Instructions for the task:
Rewrite every one of the rows below, changing "coordinate pair" to "pair of numbers" each time it occurs and keeping everything else the same.
─── Given information
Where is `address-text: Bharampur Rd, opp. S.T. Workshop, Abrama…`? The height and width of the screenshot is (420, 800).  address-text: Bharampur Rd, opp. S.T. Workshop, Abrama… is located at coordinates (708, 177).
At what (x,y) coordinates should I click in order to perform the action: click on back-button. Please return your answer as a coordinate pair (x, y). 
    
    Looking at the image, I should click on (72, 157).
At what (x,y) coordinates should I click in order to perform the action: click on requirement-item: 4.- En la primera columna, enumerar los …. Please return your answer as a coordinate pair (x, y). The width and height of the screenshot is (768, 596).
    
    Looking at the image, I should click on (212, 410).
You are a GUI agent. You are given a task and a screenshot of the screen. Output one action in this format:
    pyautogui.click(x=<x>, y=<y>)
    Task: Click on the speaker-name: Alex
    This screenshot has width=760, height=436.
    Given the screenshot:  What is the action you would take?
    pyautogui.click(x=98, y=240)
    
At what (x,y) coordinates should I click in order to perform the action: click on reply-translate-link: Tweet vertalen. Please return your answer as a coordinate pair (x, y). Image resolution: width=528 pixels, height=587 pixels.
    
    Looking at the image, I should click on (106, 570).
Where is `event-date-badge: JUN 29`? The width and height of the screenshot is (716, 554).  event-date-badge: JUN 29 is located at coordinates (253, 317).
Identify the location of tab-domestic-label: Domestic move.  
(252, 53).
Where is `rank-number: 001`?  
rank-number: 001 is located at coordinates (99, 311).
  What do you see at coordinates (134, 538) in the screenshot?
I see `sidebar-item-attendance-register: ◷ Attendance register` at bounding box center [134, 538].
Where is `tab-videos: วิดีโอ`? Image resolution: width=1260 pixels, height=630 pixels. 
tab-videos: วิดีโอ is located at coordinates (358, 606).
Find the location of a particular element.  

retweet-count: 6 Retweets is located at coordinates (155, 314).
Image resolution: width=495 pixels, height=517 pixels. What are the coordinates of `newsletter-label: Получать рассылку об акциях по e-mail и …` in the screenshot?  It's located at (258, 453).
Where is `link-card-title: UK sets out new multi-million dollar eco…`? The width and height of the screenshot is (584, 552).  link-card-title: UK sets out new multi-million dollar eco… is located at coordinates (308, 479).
──────
Answer to this problem:
Where is `address-text: Bharampur Rd, opp. S.T. Workshop, Abrama…`? The height and width of the screenshot is (420, 800).  address-text: Bharampur Rd, opp. S.T. Workshop, Abrama… is located at coordinates (708, 177).
At what (x,y) coordinates should I click in order to perform the action: click on back-button. Please return your answer as a pair of numbers (x, y). 
    
    Looking at the image, I should click on (72, 157).
At what (x,y) coordinates should I click in order to perform the action: click on requirement-item: 4.- En la primera columna, enumerar los …. Please return your answer as a pair of numbers (x, y). The width and height of the screenshot is (768, 596).
    
    Looking at the image, I should click on (212, 410).
You are a GUI agent. You are given a task and a screenshot of the screen. Output one action in this format:
    pyautogui.click(x=<x>, y=<y>)
    Task: Click on the speaker-name: Alex
    This screenshot has width=760, height=436.
    Given the screenshot:  What is the action you would take?
    pyautogui.click(x=98, y=240)
    
At what (x,y) coordinates should I click in order to perform the action: click on reply-translate-link: Tweet vertalen. Please return your answer as a pair of numbers (x, y). Image resolution: width=528 pixels, height=587 pixels.
    
    Looking at the image, I should click on (106, 570).
Where is `event-date-badge: JUN 29`? The width and height of the screenshot is (716, 554).  event-date-badge: JUN 29 is located at coordinates (253, 317).
Identify the location of tab-domestic-label: Domestic move.  
(252, 53).
Where is `rank-number: 001`?  
rank-number: 001 is located at coordinates (99, 311).
  What do you see at coordinates (134, 538) in the screenshot?
I see `sidebar-item-attendance-register: ◷ Attendance register` at bounding box center [134, 538].
Where is `tab-videos: วิดีโอ`? Image resolution: width=1260 pixels, height=630 pixels. 
tab-videos: วิดีโอ is located at coordinates (358, 606).
Find the location of a particular element.  

retweet-count: 6 Retweets is located at coordinates (155, 314).
Image resolution: width=495 pixels, height=517 pixels. What are the coordinates of `newsletter-label: Получать рассылку об акциях по e-mail и …` in the screenshot?  It's located at (258, 453).
Where is `link-card-title: UK sets out new multi-million dollar eco…`? The width and height of the screenshot is (584, 552).  link-card-title: UK sets out new multi-million dollar eco… is located at coordinates (308, 479).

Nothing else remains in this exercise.